As an experienced teacher he appreciates the importance of repetition, and in his lectures brings up the same idea in many varied forms and italicizes with his voice the essential points. All his life he has been a teacher, climbing up the regular educational ladder rung by rung to the top.

Henri Bergson was born in the heart of Paris, the Montmartre quarter, on October 18, 1859. He is descended from a prominent Jewish family of Poland and he owes his excellent command of the English language to his mother, for he always spoke that language with her. At the age of nine he entered the Lycée Condorcet, only a few blocks from his house on the Rue Lamartine. He was a good student and worked hard, particularly on geography, which was most difficult for him. Mathematics was his favorite study, and he then intended to make it his life work, but instead he chose a harder road, for, as he told me, philosophy is much more difficult, requires more concentrated thought than mathematics. Before he left the Lycèe at the age of eighteen he won a prize for a solution to a mathematical problem, and the Annales de Mathématiques published his paper in full.

Next he entered the École Normale Supérieure, where he came under the influence of Ravaisson, Lachelier, and Boutroux. On graduation, in 1881, he was made professor of philosophy in the Lycèe of Angers for two years, afterward for five years at Clermont, then back to Paris, first in the Collège Rollin and later in the Lycée Henri IV. In 1898 he was promoted to the École Normale Supérieure, and two years later to the Collège de France. In 1901 he was elected to the Institute, and in 1914 to the Academy.

The rapid spread of his philosophy in France is due not only to its intrinsic value and the eloquence with which he presents it, but in part also to his having been a teacher of teachers. By his twenty years' work in the secondary schools or lycées of the provinces and Paris, and in the Superior Normal School, he has molded the thought of thousands of young men who are now teaching and writing and ruling in France.

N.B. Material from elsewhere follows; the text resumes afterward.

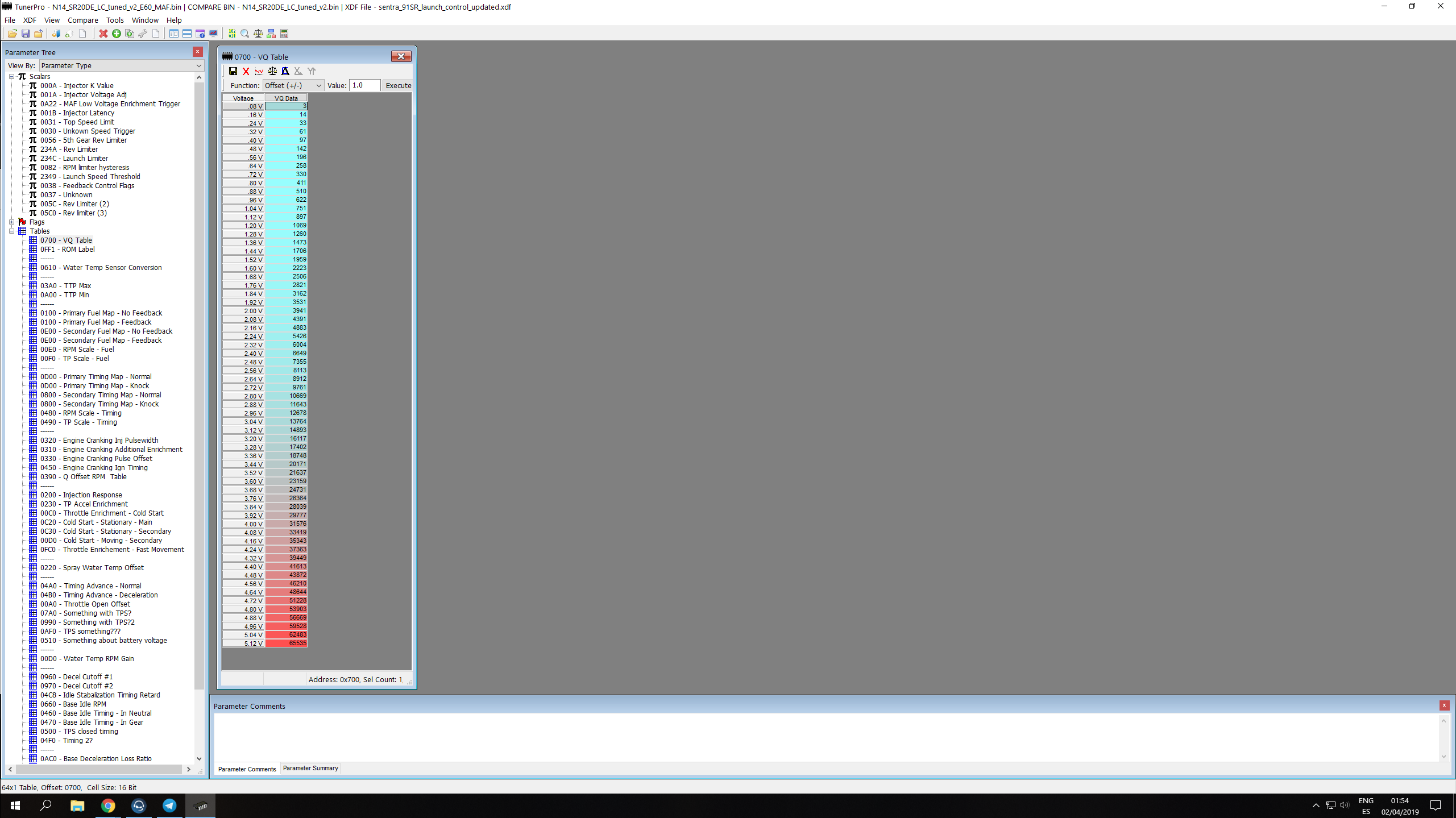The width and height of the screenshot is (1456, 818).
Task: Click the Execute button
Action: [x=398, y=85]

His present position as lecturer to miscellaneous audiences in the Collège of France, though more conspicuous, is really not more influential than his earlier work. He has the faculty of arousing the enthusiasm and personal devotion of his students, so the soil all over the country was prepared in advance for the propagation of his ideas, and now all he has to do is to sow them broadcast. We may observe something of the kind in our own country, where Dewey's influence has been largely exercised through personal contact with teachers. If he had never published a line, the colleges, normal and high schools in the western half of the United States would, nevertheless, be teaching anonymous Deweyism. A philosopher who cares more for influence than celebrity will prefer a chair where he can reach the largest number of future teachers to any other position however exalted.

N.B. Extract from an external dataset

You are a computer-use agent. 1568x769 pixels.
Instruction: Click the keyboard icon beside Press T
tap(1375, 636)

We are not left to speculation as to the extent of Bergson's influence in French education. A questionnaire on the teaching of philosophy in the lycées conducted by Binet[1] showed that his ideas were the dominant force of the time. One school reported that "four professors here have adopted them without reserve and made them the soul of their teaching." It is interesting to note that not one of these high school professors mentioned either materialism or pantheism among their various philosophic creeds. They were equally divided between objective and subjective thinkers, or, say, between realists and idealists.

Bergson himself was a materialist to start with, and he worked his way up into his present spiritualistic philosophy when he found the inadequacy of his early conceptions. His taste was for the exact sciences, and in them he excelled while at school. He intended at that time to devote himself to the study of mechanics, and his youthful ambition was to continue and develop the philosophy of Herbert Spencer, of whom he was then an enthusiastic admirer.

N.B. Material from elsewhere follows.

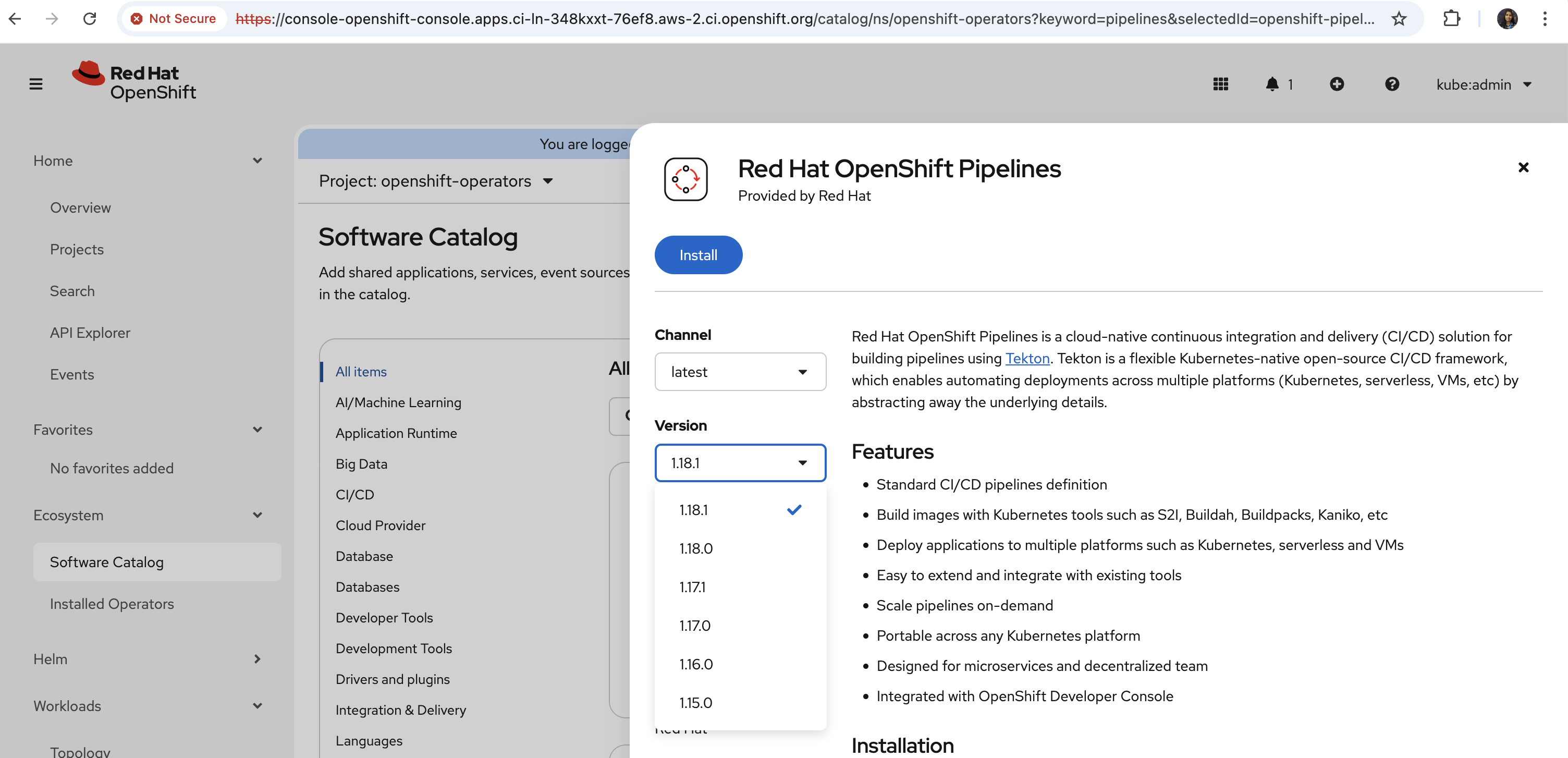Go to Installed Operators in the sidebar
The image size is (1568, 758).
click(112, 604)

But as he studied the formulas of mechanics with a view of discovering their philosophical implications, and of utilizing them in the explanation of the universe, he was struck with their inadequacy, even falsity, when applied to the phenomena of life and mind. In particular he was troubled by the symbol t which occurs so frequently in mathematical and physical formulas, and is supposed to stand for "time." It is represented geometrically by a straight line just like the three dimensions of space. In fact, as Bergson points out, "time" as used in physical science is nothing more or less than a fourth dimension of space. It is purely a spatial conception, an empty framework in which events may be arranged in order as objects are set up in a row on a shelf. There is no change or development in it, for past and future are all the same to it.

Now, when Bergson compared this physical conception of "time" with real time or duration as he felt it within himself, he found they were entirely different things. For the mind the past does not stretch out in a line behind. It is rolled up into the present and projected toward the future. Still less is there a path or several optional paths definitely laid out ahead of us in the future. We break our own paths as we go forward. It is like the big snowballs that we boys used to roll up to make forts out of; all the snow it has passed over is a part of it, and in front the snow is trackless.